TO BE DONE — Reproduce every line of the entries below as a numbered list. Omit blank lines and exclude the pictures.
-------- MATERIAL
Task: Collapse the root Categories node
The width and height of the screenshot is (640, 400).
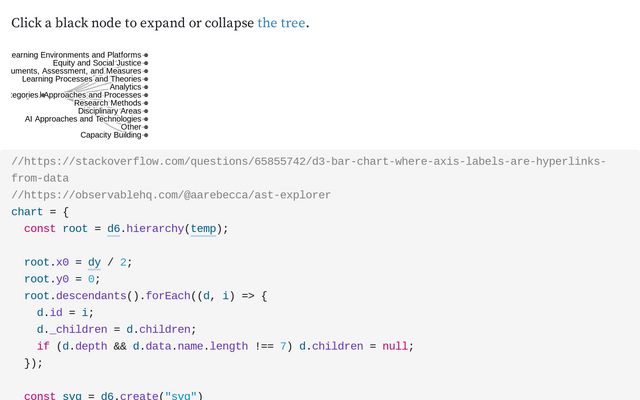Action: (43, 95)
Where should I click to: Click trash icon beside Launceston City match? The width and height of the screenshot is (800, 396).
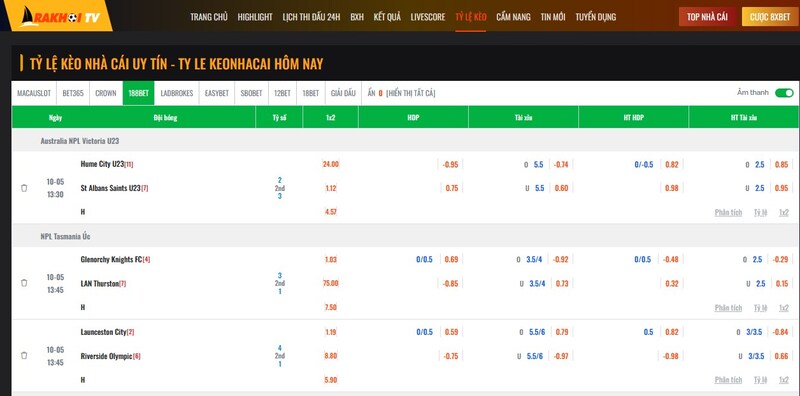[24, 355]
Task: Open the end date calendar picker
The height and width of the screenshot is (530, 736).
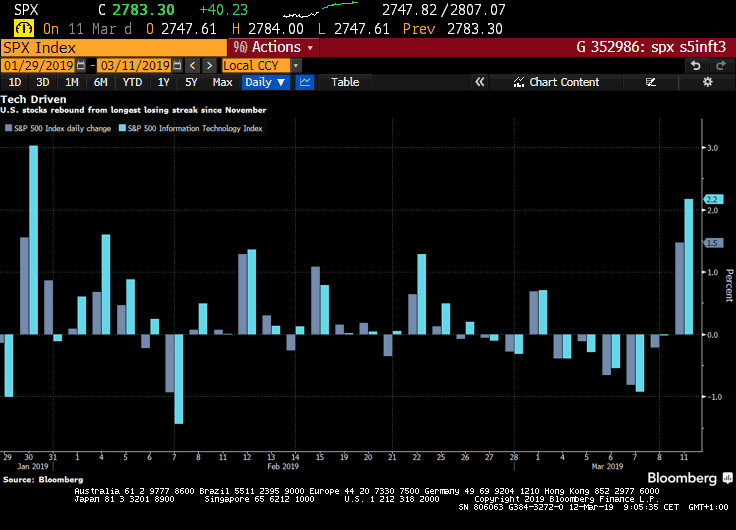Action: [x=178, y=65]
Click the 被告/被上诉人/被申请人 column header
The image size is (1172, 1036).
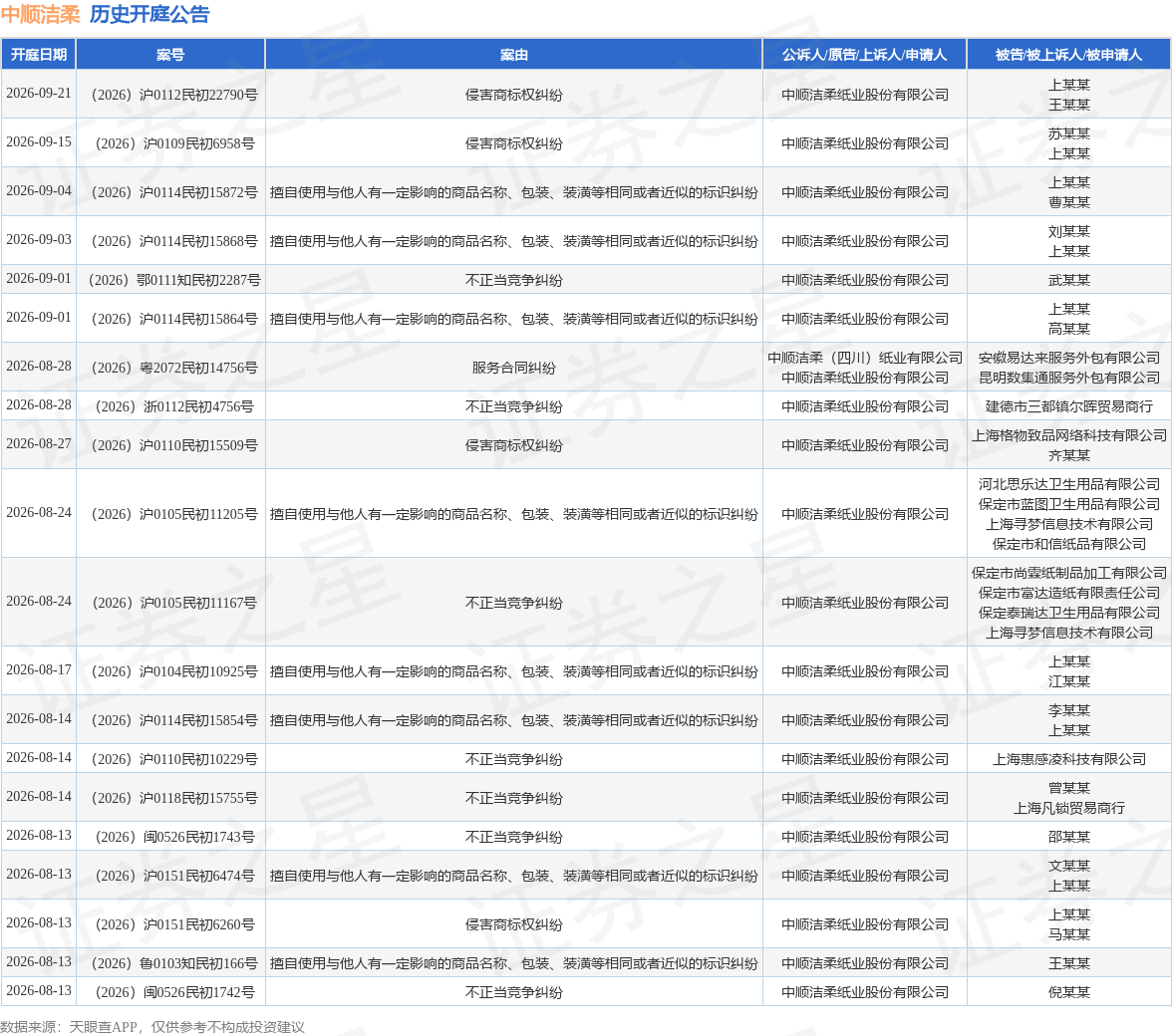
----------------
ANSWER TO THE TASK —
1. Task: Collapse the root Categories node
2. The width and height of the screenshot is (640, 400).
3. Action: (43, 95)
4. Where should I click to: Click trash icon beside Launceston City match? The width and height of the screenshot is (800, 396).
5. [24, 355]
6. Task: Open the end date calendar picker
7. The height and width of the screenshot is (530, 736).
8. Action: [x=178, y=65]
9. Click the 被告/被上诉人/被申请人 column header
10. The image size is (1172, 1036).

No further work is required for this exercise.